VIth Sense: Content Marketing is a Real Burger

Author: Tim Berney
Posted: Mar 31, 2016

Topics: The VIth Sense

Content Marketing is an effective tool for the majority of marketers today. While the industry has developed ‘thought leadership’ strategies for decades, consumers' digital habits have pushed the practice forward and grown it exponentially- so it needed a new name as well. 

 

Content Marketing has made our jobs all the more fun. We get to produce more stuff, figure out where and to whom we distribute it, see how it influences purchase intent, what type of prospect converts, and much more. But it’s not up to us to decide if newsletters are better than how-to videos, or blogs take precedence over white papers. The data tells us what the best prospect for us wants to consume. Content Marketing isn’t just about producing whatever jazzes you. We use analytics to help us decide what type of content to produce more of, and what the target didn’t find so compelling. Typical marketing stuff.

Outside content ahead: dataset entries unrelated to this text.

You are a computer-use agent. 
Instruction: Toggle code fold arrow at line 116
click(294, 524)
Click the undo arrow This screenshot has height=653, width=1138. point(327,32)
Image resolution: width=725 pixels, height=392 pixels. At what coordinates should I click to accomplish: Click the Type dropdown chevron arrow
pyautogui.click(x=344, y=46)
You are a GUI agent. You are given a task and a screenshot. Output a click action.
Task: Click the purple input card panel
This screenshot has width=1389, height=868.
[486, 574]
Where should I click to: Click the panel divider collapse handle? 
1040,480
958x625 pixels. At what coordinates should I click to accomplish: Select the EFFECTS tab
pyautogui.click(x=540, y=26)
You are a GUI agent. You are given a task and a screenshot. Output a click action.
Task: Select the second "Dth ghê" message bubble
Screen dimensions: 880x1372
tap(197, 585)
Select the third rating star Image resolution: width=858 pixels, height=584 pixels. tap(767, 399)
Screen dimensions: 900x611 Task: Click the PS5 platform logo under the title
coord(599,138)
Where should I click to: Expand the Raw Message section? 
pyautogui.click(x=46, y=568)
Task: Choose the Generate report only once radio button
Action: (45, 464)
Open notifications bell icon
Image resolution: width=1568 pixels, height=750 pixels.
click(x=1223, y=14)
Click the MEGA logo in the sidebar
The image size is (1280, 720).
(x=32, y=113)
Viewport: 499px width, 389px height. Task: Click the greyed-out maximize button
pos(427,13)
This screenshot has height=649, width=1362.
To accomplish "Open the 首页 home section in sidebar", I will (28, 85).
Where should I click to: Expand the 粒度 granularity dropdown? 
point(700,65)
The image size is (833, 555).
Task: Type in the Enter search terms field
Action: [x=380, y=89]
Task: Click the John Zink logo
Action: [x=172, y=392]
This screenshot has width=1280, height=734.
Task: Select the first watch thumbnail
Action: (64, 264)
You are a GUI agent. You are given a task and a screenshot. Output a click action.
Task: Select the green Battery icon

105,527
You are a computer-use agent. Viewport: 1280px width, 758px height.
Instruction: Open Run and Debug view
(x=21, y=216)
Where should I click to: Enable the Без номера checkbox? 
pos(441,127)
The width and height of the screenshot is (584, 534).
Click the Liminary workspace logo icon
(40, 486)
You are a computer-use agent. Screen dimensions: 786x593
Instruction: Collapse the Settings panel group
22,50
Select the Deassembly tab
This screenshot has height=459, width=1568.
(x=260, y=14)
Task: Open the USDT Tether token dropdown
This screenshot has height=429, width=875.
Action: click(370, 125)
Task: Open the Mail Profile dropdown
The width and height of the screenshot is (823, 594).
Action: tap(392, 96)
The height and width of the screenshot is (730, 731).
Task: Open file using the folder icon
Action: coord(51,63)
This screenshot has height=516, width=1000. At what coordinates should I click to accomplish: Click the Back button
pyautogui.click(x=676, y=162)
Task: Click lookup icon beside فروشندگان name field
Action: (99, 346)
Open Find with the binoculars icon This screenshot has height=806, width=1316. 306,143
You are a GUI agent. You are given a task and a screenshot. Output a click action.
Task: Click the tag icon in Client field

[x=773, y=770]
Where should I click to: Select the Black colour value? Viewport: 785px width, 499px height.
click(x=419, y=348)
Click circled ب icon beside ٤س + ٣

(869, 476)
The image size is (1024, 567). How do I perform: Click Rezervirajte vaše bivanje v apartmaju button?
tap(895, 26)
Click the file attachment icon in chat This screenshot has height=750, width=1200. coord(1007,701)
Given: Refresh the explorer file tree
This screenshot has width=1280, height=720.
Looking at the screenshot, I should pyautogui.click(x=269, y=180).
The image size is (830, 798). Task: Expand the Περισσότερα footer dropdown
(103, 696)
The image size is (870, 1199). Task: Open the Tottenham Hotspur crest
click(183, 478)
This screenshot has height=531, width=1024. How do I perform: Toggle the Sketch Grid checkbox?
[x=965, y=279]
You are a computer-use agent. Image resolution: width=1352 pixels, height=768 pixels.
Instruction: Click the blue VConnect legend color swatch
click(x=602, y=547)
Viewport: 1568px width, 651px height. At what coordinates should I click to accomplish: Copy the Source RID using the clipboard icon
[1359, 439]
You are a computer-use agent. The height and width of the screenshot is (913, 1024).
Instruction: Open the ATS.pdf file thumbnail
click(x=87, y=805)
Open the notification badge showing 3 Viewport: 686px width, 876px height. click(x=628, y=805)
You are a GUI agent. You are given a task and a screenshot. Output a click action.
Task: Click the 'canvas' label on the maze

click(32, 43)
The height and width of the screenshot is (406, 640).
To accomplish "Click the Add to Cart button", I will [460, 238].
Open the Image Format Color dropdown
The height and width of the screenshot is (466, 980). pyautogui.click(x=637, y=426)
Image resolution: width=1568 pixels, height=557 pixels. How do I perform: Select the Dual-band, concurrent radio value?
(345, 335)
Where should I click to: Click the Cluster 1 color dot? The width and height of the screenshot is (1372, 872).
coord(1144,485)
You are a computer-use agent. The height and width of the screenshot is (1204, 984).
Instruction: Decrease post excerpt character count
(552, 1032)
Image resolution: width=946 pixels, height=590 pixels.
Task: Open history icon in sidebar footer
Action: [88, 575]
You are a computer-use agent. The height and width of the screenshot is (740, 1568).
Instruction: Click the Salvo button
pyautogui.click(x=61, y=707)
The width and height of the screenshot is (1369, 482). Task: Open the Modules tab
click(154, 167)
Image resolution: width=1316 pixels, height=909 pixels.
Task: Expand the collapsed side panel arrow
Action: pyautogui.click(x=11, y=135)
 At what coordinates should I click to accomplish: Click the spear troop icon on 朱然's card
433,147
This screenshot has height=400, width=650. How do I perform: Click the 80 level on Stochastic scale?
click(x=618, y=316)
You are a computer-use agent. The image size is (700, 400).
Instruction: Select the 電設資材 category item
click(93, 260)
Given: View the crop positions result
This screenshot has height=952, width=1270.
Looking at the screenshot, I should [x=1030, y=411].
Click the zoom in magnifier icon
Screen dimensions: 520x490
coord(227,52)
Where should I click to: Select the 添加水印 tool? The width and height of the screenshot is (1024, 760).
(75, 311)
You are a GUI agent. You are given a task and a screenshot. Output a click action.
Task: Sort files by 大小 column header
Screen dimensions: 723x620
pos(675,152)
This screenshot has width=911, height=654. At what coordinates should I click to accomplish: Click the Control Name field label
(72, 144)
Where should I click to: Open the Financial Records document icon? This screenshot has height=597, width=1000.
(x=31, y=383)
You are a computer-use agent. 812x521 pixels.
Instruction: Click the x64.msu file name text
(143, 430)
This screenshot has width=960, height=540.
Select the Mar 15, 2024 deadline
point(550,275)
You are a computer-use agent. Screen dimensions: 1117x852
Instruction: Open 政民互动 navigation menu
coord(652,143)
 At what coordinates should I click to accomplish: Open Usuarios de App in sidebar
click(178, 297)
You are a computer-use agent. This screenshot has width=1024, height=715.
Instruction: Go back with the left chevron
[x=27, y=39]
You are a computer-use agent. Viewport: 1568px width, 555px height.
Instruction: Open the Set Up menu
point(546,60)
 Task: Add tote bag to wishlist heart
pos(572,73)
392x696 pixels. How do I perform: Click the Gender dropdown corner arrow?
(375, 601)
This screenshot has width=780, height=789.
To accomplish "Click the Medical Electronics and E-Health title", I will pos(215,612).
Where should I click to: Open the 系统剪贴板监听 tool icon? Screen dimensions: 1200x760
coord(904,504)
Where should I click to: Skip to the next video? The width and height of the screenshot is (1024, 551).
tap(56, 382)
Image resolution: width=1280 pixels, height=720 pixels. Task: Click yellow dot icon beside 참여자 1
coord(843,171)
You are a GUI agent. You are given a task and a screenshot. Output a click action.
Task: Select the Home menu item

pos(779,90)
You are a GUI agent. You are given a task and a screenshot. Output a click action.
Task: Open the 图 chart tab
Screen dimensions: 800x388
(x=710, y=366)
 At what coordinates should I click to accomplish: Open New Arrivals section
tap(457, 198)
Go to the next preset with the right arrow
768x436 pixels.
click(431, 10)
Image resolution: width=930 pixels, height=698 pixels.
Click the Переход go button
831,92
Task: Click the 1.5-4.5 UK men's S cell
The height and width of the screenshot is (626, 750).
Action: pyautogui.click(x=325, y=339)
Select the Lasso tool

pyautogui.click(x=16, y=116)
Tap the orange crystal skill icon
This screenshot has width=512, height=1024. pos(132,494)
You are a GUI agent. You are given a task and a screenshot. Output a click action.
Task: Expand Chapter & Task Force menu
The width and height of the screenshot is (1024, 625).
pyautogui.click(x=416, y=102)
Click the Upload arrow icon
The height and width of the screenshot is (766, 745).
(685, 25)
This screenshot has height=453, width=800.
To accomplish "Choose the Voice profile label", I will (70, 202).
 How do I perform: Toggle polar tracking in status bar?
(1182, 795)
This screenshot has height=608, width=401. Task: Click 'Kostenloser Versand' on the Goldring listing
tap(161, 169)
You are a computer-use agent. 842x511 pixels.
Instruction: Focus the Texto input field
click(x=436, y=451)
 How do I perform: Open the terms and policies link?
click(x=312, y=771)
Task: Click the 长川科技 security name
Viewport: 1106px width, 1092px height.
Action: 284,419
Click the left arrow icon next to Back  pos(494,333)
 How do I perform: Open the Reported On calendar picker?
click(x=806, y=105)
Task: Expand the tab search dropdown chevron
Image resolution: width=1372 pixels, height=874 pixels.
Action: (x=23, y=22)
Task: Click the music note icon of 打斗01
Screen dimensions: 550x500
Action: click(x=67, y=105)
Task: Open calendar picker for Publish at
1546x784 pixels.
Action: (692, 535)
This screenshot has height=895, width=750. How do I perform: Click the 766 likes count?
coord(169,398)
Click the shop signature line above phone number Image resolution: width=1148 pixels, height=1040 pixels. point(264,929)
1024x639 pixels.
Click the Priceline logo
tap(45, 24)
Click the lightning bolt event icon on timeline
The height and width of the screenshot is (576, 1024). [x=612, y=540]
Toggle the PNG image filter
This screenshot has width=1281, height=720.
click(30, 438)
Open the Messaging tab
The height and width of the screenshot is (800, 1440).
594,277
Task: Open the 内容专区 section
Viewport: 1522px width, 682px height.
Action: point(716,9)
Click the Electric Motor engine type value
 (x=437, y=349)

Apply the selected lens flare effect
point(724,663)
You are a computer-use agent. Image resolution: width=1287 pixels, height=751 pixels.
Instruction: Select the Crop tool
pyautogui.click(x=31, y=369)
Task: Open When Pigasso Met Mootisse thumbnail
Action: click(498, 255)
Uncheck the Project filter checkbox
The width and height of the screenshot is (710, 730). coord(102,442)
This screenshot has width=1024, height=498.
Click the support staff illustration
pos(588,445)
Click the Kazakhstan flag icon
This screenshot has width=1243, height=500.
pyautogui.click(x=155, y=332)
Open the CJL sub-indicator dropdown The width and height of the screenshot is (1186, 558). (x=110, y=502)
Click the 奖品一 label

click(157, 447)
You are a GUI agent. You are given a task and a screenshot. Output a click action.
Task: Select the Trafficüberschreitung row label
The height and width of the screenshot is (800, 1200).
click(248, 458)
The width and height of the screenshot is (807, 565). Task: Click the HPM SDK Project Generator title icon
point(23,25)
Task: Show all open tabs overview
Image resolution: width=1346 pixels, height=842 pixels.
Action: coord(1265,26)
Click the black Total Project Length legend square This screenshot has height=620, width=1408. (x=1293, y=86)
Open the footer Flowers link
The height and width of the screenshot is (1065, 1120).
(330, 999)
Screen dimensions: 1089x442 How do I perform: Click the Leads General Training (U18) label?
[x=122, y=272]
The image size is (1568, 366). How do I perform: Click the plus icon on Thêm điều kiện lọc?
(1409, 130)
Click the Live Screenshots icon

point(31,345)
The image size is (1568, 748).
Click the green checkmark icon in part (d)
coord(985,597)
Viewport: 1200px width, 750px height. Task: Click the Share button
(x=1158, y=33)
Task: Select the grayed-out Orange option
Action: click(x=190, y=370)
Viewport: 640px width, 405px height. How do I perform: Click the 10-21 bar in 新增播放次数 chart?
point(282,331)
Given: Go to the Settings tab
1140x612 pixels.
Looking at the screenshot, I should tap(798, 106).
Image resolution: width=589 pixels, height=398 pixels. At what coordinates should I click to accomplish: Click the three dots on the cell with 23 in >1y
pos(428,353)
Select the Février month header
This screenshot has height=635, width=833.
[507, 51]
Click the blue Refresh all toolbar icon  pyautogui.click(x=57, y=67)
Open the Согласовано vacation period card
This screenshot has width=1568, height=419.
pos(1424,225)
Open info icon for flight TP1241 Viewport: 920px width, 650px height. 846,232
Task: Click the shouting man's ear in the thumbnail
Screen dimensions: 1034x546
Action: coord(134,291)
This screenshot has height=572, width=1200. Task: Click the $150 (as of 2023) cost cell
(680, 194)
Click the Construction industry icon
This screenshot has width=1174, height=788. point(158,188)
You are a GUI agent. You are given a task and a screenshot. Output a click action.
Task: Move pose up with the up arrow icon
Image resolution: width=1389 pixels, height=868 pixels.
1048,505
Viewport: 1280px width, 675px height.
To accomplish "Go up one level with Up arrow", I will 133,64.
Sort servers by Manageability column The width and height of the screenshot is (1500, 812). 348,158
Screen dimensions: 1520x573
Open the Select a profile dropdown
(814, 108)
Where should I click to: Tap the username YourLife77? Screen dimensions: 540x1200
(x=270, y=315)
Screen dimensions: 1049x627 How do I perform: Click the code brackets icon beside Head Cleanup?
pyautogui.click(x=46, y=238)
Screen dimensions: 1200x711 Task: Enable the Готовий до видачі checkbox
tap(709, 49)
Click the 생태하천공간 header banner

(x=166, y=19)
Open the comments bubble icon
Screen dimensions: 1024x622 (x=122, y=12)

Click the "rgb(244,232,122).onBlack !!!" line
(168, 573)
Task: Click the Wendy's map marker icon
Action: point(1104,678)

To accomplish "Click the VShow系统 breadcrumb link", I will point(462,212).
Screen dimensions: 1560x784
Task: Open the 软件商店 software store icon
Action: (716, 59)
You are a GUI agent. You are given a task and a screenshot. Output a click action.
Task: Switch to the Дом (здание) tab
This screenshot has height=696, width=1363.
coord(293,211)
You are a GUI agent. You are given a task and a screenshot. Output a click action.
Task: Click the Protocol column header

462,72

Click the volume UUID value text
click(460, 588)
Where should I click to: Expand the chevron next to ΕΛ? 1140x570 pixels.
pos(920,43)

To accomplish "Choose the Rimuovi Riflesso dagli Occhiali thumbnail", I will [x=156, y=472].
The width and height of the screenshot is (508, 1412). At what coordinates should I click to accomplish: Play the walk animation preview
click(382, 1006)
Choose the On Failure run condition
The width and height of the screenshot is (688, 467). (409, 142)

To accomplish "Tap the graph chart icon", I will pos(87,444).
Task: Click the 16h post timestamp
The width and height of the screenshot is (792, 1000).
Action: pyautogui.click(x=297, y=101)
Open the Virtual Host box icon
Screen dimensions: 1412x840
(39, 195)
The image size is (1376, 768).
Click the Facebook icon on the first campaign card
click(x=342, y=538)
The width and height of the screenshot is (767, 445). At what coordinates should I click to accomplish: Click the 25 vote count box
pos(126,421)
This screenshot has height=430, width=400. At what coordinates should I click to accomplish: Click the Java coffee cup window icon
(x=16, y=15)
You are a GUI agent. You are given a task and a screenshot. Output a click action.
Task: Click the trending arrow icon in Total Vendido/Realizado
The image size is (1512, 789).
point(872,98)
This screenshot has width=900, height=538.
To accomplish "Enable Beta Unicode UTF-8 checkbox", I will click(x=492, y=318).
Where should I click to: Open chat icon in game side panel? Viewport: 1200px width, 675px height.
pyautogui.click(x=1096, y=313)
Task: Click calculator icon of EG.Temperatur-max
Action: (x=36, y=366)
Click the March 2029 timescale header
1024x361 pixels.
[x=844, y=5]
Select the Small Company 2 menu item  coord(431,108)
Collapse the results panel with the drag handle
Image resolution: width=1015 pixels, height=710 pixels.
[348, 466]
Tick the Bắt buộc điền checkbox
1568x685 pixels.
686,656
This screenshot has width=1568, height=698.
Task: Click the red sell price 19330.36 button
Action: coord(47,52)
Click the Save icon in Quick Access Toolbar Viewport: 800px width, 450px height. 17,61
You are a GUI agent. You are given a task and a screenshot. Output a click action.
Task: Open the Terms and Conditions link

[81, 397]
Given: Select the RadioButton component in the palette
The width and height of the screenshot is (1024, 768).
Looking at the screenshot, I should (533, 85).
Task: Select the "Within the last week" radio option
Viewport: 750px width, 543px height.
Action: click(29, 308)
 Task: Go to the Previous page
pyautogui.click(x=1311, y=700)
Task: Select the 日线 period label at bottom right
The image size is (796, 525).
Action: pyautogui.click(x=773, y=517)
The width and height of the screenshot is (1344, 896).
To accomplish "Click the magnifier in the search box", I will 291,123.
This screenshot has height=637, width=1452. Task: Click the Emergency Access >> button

So who is doing this well?

Boy bands.

Whhaaaaatttt??

OK. Former boy band members. Specifically the Wahlbergs. Mark Wahlberg of Marky Mark and the Funky Bunch, and Donnie Wahlberg of New Kids On The Block, aka NKOTB. In retrospect, they’ve always been wicked good marketers (or had that talent behind them). How else do you explain the success of a nothing-special white rapper getting endorsement deals? Or Donnie’s success? 

Yes, Mark is a legitimate producer and actor these days with an impressive list of roles and projects. But the real secret sauce comes in the form of... Wahlburgers. That’s the television show on A&E, not the South Boston-based restaurant chain, see. Actually, the show is the Content Marketing genius for the food franchise. Bottom line is that Mark (he’s cool), Donnie, and their brother Paul (yup), started a hamburger restaurant (and bar, duh) with the notion of growing it and making it a successful chain.

Yes, you could show Mark gobbling a burger in his underwear and get some pretty good awareness. But, Carl’s Jr. swallowed up that idea (thank goodness). Or you could show Donnie. Or something.

Or, you could create a milk-it-for-a-few-seasons reality program about the semi-famous brothers and their quest to develop a thriving restaurant and sell it to a cable network with who-cares-what-size-or-lifestyle-because-the-press-will-pick-it-up-audience, and BOOM, you got some cable TV Content Marketing content that is gonna sell hundreds of franchises and millions of burger baskets before the public tires of reruns.

This band of boys didn’t produce TV spots - how blasé? They didn’t produce videos of Paul mixing up his secret sauce. They didn’t even pimp out their Southie ‘Ma’ and her old recipes on the Today Show, offering free downloads of her family cookbook (all great ideas, right?). They created a TV show about the ‘interesting’ lives of an almost forgotten famous family, in order to only-sort-of promote their future cash-cow on a bun. This is so good it could make Donnie famous.